Estratégia 2 — Reconhecimento de período informal: trabalho sem carteira, trabalho rural e atividade autônoma sem contribuição podem ser reconhecidos judicialmente e contados para a carência.
Estratégia 3 — Contribuição retroativa: para autônomos e facultativos, é possível pagar contribuições retroativas sobre períodos não cobertos — completando a carência com pagamento dos atrasados com multa e juros.
| ⚠️ Antes de pagar contribuições retroativas, calcule se o custo compensa o benefício. O pagamento retroativo inclui multa de 10% sobre o valor original e juros SELIC acumulados. Em muitos casos compensa — mas em outros, outras estratégias (como reconhecimento de tempo informal) são mais econômicas. O advogado previdenciário faz essa análise antes de qualquer pagamento. |
Perguntas frequentes sobre carência insuficiente no INSS
O INSS pode negar benefício por falta de carência mesmo que eu tenha contribuído por anos?
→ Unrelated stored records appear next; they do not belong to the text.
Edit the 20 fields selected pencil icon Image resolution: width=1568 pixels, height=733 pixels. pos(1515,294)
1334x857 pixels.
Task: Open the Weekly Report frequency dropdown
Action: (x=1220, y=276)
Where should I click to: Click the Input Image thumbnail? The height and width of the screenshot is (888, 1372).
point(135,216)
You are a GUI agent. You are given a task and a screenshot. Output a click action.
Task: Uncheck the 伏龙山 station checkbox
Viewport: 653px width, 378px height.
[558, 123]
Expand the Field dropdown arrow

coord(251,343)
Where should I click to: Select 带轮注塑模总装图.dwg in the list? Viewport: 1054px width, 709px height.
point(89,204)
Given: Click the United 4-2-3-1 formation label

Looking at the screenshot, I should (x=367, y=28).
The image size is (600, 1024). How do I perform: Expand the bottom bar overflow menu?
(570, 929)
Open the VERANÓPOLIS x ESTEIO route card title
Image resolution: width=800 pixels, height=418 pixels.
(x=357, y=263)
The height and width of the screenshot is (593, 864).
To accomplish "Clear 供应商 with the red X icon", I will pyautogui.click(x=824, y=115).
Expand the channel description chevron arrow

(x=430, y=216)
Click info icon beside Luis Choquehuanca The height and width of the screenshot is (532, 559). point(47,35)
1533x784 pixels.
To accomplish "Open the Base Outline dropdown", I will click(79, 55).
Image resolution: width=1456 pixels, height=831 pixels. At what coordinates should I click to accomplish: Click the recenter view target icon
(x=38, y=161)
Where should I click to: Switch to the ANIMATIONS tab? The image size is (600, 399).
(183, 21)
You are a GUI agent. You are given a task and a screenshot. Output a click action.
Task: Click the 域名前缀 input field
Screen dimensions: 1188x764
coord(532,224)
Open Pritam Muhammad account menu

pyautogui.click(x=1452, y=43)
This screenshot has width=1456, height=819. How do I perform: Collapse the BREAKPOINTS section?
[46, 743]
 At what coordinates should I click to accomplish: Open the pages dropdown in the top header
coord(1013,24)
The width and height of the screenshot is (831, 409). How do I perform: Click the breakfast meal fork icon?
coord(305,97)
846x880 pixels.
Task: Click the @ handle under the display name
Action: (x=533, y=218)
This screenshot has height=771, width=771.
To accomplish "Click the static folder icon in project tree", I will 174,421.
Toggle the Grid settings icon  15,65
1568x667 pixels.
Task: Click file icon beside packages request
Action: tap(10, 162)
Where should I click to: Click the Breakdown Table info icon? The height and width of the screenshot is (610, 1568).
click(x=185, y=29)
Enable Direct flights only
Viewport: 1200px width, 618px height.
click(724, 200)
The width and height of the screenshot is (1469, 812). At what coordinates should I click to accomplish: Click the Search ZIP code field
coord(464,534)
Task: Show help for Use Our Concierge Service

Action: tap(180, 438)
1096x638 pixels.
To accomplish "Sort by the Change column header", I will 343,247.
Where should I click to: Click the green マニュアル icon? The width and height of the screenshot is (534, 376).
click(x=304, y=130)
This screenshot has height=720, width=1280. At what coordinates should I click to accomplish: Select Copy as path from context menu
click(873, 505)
Sim — se as contribuições não estiverem corretamente registradas no CNIS. Períodos com erro de registro, contribuições de empregadores que não repassaram ao INSS e vínculos não anotados podem reduzir a carência computada. A correção do CNIS frequentemente resolve o problema sem necessidade de ação judicial.
Posso pagar INSS retroativo para completar a carência que falta?
Para autônomos e facultativos: sim, com multa e juros. Para empregados: o período trabalhado sem registro conta para carência independentemente do pagamento, pois a obrigação de recolher era do empregador. O advogado avalia qual situação se aplica e qual estratégia é mais econômica.
Trabalho rural sem contribuição conta para carência do INSS?
Sim. O trabalho rural como segurado especial conta para carência independentemente de contribuições ao INSS — desde que comprovado com início de prova material e testemunhas. Essa contagem é especialmente importante para a aposentadoria híbrida e para o BPC.